* **Records for this exercise**:
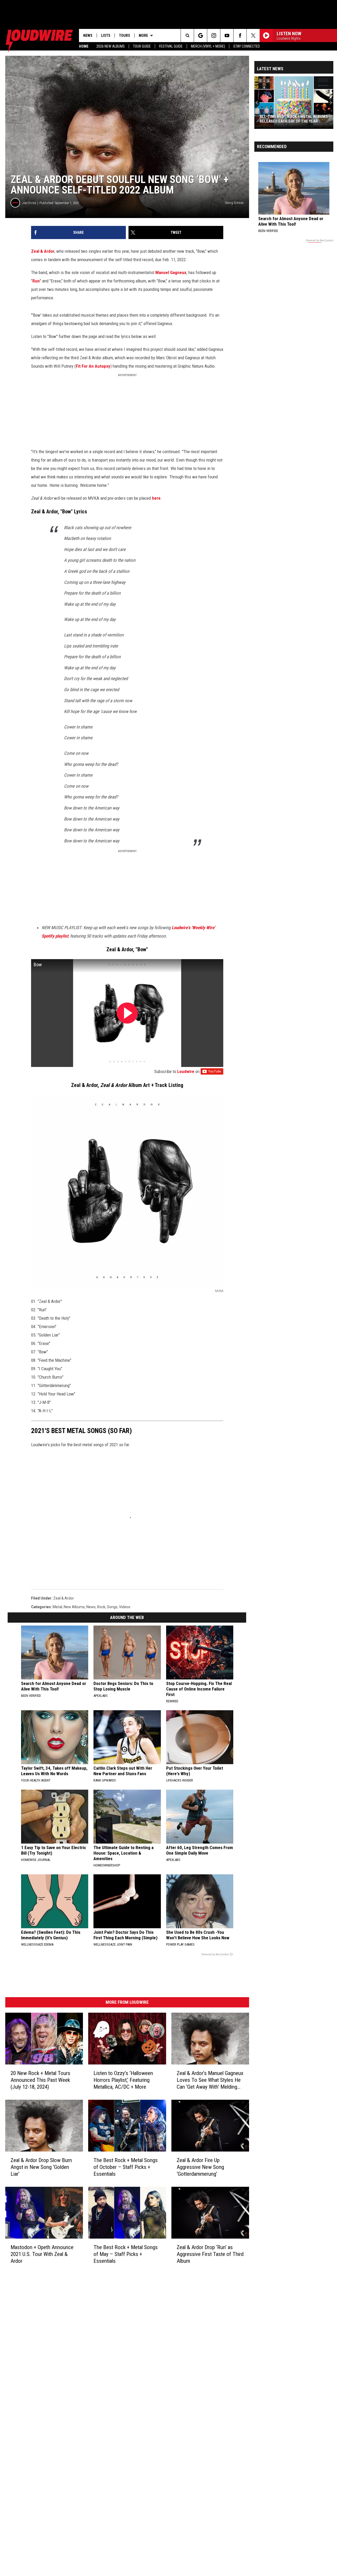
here (156, 498)
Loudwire (185, 1071)
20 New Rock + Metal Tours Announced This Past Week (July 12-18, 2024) (40, 2080)
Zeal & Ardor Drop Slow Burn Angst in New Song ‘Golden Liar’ (41, 2167)
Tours (124, 35)
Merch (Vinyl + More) (208, 46)
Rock (101, 1607)
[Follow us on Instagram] (213, 35)
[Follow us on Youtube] (226, 35)
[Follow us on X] (253, 35)
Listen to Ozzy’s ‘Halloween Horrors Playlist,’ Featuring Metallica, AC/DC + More (123, 2080)
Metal (57, 1607)
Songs (112, 1607)
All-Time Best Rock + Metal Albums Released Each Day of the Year (294, 119)
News (87, 35)
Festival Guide (171, 46)
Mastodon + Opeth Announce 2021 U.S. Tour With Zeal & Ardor (42, 2254)
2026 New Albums (110, 46)
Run (36, 281)
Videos (124, 1607)
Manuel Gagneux (170, 272)
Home (83, 46)
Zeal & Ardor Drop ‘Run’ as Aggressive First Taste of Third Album (210, 2254)
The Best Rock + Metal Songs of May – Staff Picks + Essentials (125, 2254)
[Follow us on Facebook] (240, 35)
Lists (105, 35)
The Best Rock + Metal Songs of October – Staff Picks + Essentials (125, 2167)
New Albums (74, 1607)
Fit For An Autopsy (93, 366)
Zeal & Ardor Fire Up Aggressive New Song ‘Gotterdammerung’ (200, 2167)
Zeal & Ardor (42, 251)
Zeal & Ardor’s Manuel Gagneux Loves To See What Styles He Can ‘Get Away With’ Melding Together (210, 2080)
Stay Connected (246, 46)
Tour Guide (142, 46)
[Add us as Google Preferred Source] (200, 35)
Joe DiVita (29, 203)
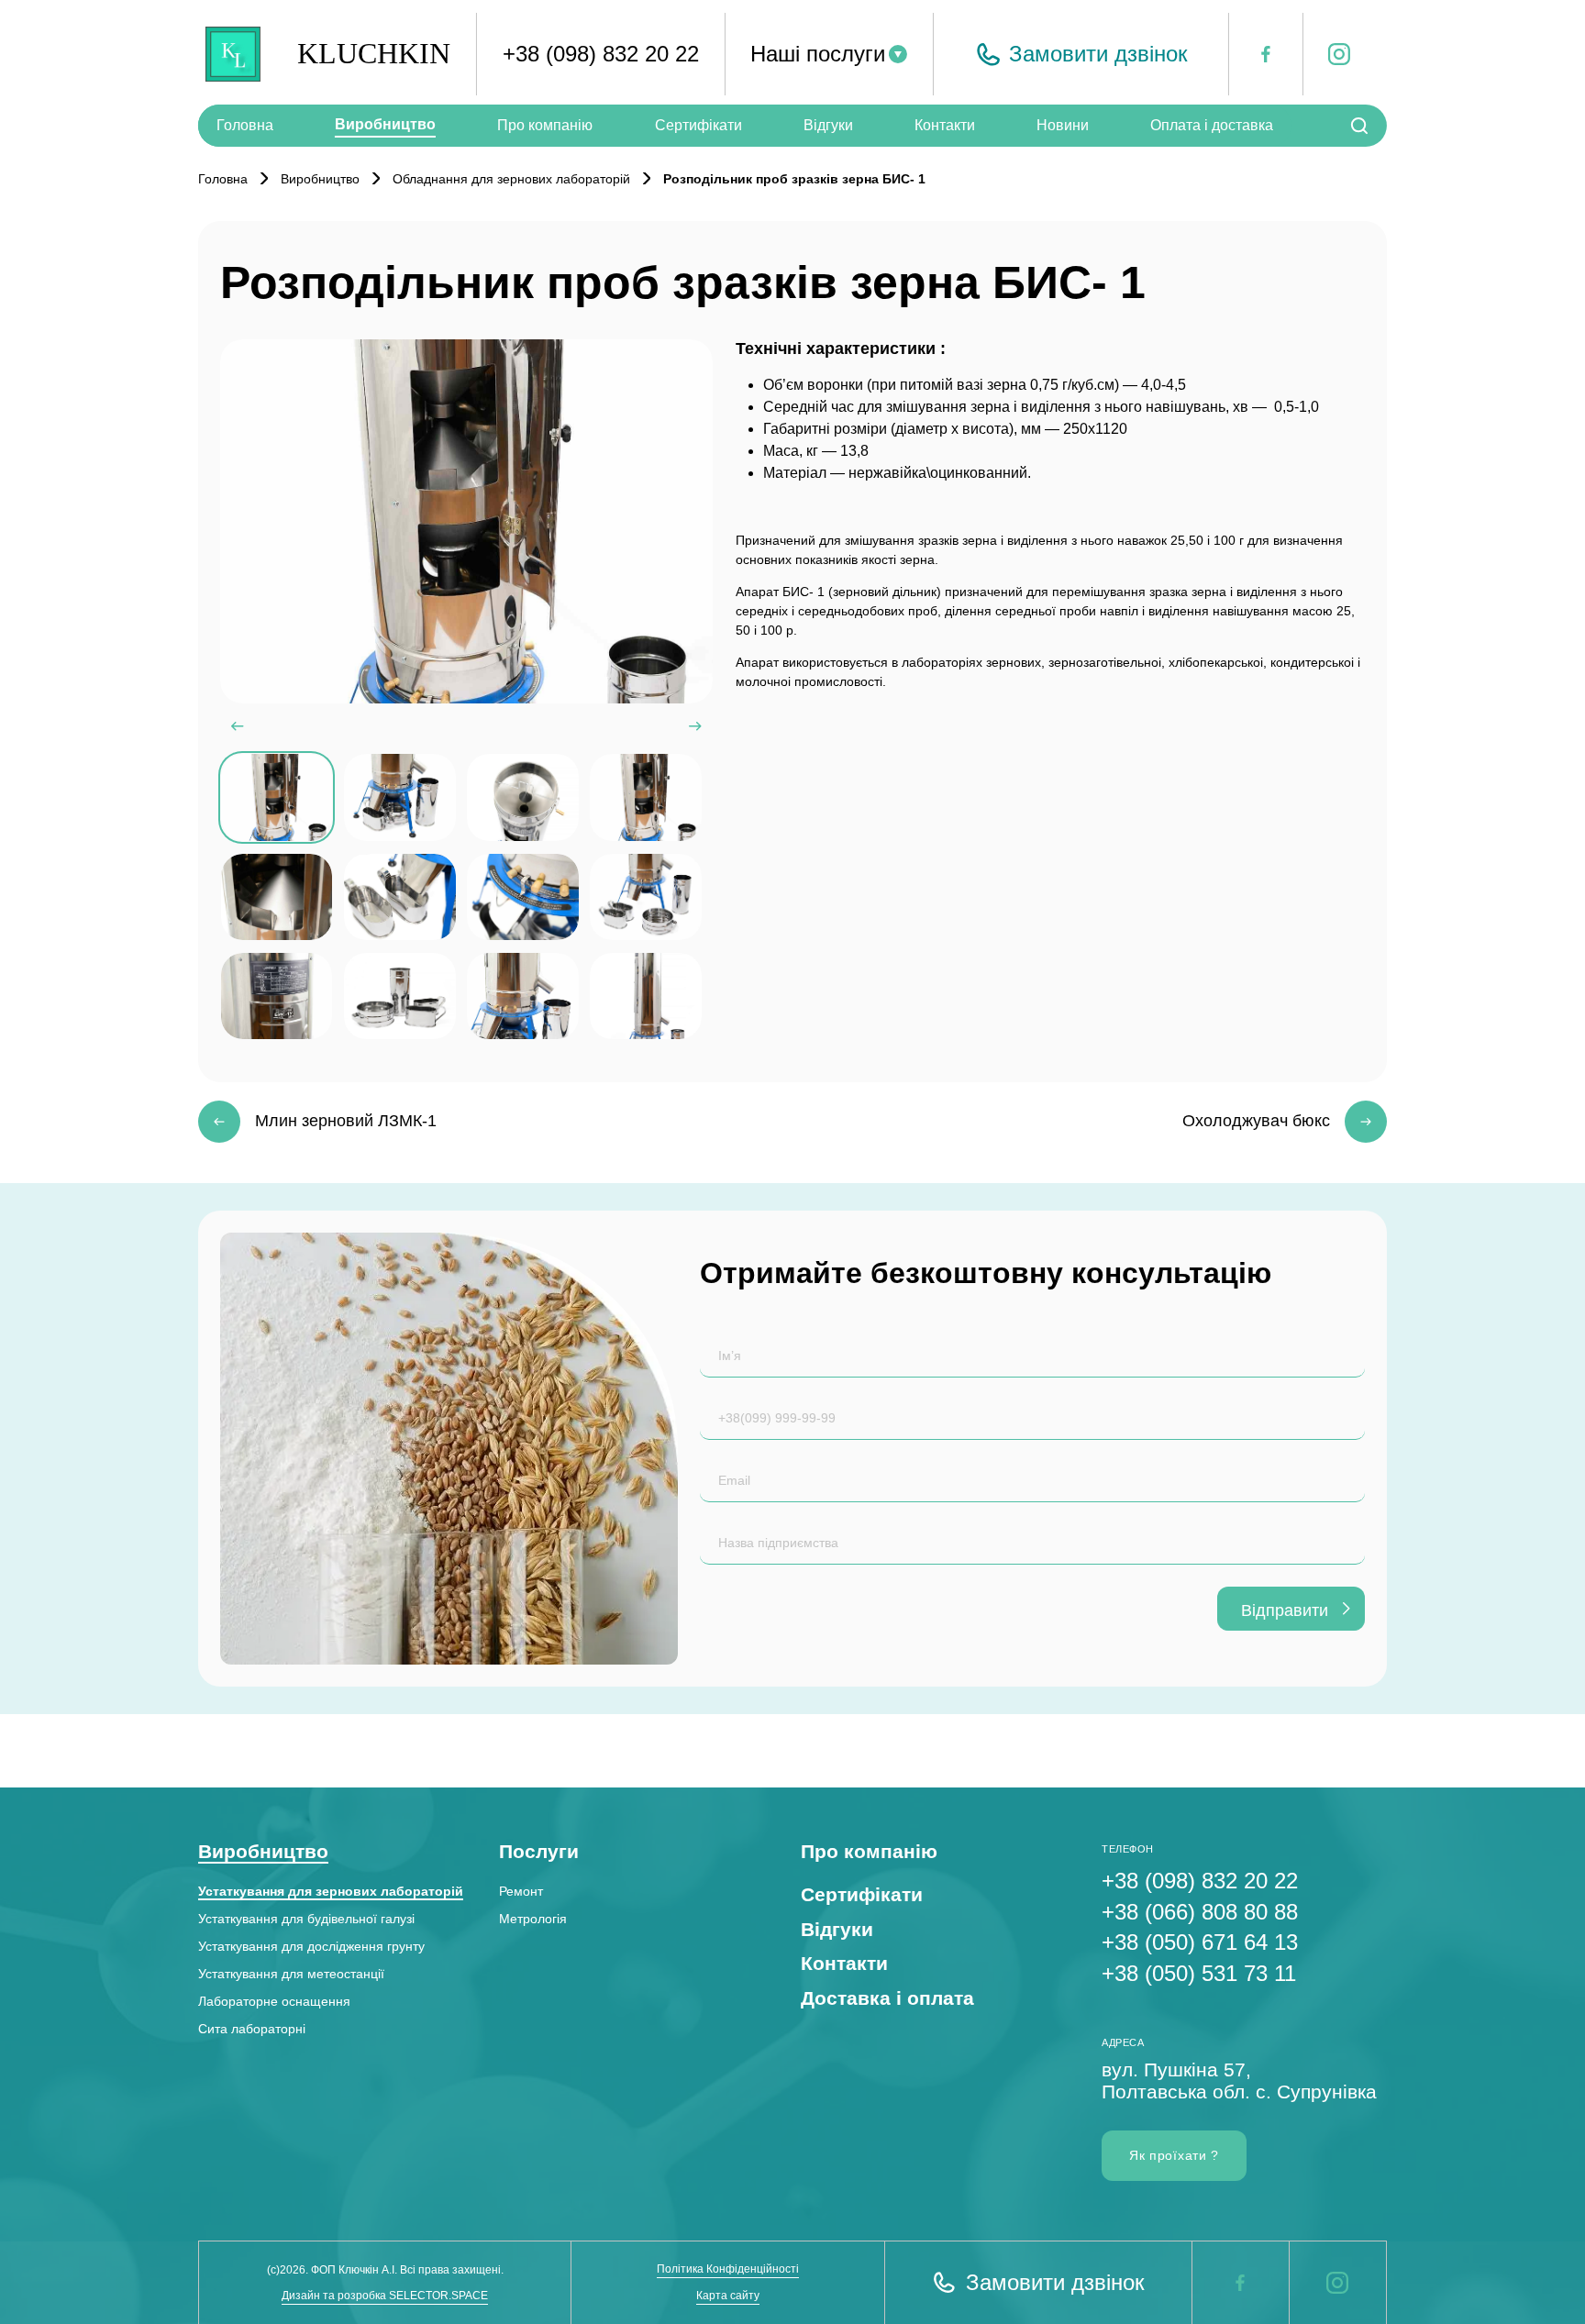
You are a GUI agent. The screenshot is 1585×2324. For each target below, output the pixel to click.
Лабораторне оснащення (274, 2001)
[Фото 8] (645, 897)
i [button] (1330, 56)
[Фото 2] (399, 797)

* **Work to be completed**: What lines in the records contain the word "Songs"? Return each one.

* **Response area**:
Songs (112, 1607)
The Best Rock + Metal Songs of May – Staff Picks + Essentials (125, 2254)
The Best Rock + Metal Songs of October – Staff Picks + Essentials (125, 2167)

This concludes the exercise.